It would be impossible, due to space constraints,
to detail all the key controversies and the many insights included in this
volume. Given the selective approach of the collection, I will also indulge
in this method, leaving out, of necessity, several important contributions.
Nicholas Spadaccini and Jenaro Talens begin their essay with a questioning
of Walter Pabst's concept of antinomy. After some important remarks on genre,
they tackle the question of exemplarity, using as their models El casamiento
engañoso and El coloquio de los perros. For them, exemplarity
is tied to the problem of language and has to do with a play of perspectives.
The article helps us to perceive the social, economic and political contexts
of the novelas. The essay concludes with a discussion of the
Coloquio as narrative frame. Pabst's importance is thus evinced once
more. In her essay, Caroline Schmauser rejects Pabst's ideal basis
to which characters must return and sets out to discuss space and movement
in Las dos doncellas. She sees the action of the novela as
illustrating the dynamism of life, with its two phases of reflection and
consolidation. It thus reflects the rhythm of the heart, systole and diastole.

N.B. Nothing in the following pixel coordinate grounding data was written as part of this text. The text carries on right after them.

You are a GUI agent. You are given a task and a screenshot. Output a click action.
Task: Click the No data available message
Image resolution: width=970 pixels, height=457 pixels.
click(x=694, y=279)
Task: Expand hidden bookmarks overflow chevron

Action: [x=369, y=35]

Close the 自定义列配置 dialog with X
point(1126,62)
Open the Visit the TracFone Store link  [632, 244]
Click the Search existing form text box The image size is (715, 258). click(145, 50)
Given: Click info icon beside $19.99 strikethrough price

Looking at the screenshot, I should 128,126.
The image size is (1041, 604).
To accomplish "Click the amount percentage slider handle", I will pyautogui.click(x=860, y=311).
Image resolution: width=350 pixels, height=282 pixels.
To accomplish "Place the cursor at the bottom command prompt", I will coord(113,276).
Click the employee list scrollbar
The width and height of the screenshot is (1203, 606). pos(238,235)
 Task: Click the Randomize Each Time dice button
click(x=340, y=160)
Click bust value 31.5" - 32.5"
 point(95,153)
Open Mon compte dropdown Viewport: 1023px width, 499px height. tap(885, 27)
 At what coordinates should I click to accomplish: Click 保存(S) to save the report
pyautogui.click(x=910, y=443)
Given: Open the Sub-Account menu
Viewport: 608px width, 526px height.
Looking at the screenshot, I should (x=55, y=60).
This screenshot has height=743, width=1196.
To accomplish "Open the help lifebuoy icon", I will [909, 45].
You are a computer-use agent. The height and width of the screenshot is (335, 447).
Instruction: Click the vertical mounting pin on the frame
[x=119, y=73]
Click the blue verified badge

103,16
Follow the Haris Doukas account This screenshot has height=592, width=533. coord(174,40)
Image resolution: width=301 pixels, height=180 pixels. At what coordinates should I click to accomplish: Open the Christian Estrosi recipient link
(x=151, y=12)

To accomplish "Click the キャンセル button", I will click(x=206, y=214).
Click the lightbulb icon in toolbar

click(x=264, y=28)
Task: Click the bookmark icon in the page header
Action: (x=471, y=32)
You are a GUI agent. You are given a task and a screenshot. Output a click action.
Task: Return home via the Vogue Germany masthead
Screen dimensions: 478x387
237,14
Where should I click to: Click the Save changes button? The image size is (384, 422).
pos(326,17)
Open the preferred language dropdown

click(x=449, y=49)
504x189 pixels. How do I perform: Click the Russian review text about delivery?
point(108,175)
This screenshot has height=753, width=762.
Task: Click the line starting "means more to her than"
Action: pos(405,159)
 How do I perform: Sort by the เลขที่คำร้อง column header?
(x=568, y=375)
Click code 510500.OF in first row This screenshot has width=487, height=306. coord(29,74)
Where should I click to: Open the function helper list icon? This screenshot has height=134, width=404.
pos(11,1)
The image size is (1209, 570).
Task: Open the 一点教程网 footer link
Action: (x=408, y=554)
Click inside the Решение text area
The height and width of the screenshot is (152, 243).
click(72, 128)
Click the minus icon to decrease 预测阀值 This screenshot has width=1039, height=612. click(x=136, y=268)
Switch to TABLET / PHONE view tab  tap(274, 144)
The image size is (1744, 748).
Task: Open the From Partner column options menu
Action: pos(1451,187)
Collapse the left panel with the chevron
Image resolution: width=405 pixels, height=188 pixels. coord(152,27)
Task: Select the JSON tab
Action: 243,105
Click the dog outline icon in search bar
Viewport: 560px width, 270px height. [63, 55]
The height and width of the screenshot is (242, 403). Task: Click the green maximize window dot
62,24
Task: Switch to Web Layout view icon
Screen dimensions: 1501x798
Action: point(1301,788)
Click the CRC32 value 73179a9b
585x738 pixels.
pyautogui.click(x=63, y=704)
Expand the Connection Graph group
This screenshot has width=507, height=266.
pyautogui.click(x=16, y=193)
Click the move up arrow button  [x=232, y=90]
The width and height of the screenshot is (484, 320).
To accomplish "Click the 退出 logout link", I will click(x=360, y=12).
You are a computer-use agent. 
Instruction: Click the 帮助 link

Sybil Dumchen also foregrounds the human body in her analysis of El licenciado
vidriera. Rejecting the four humors as an explanation for the madness
in the novela, she points to Miguel Sabuco's theories of the two
harmonies situated in the brain and the stomach. The key to El
licenciado vidriera, she claims, is the lack of communication between
mind and body. Finally, Edward Friedman's piece also has links to the body.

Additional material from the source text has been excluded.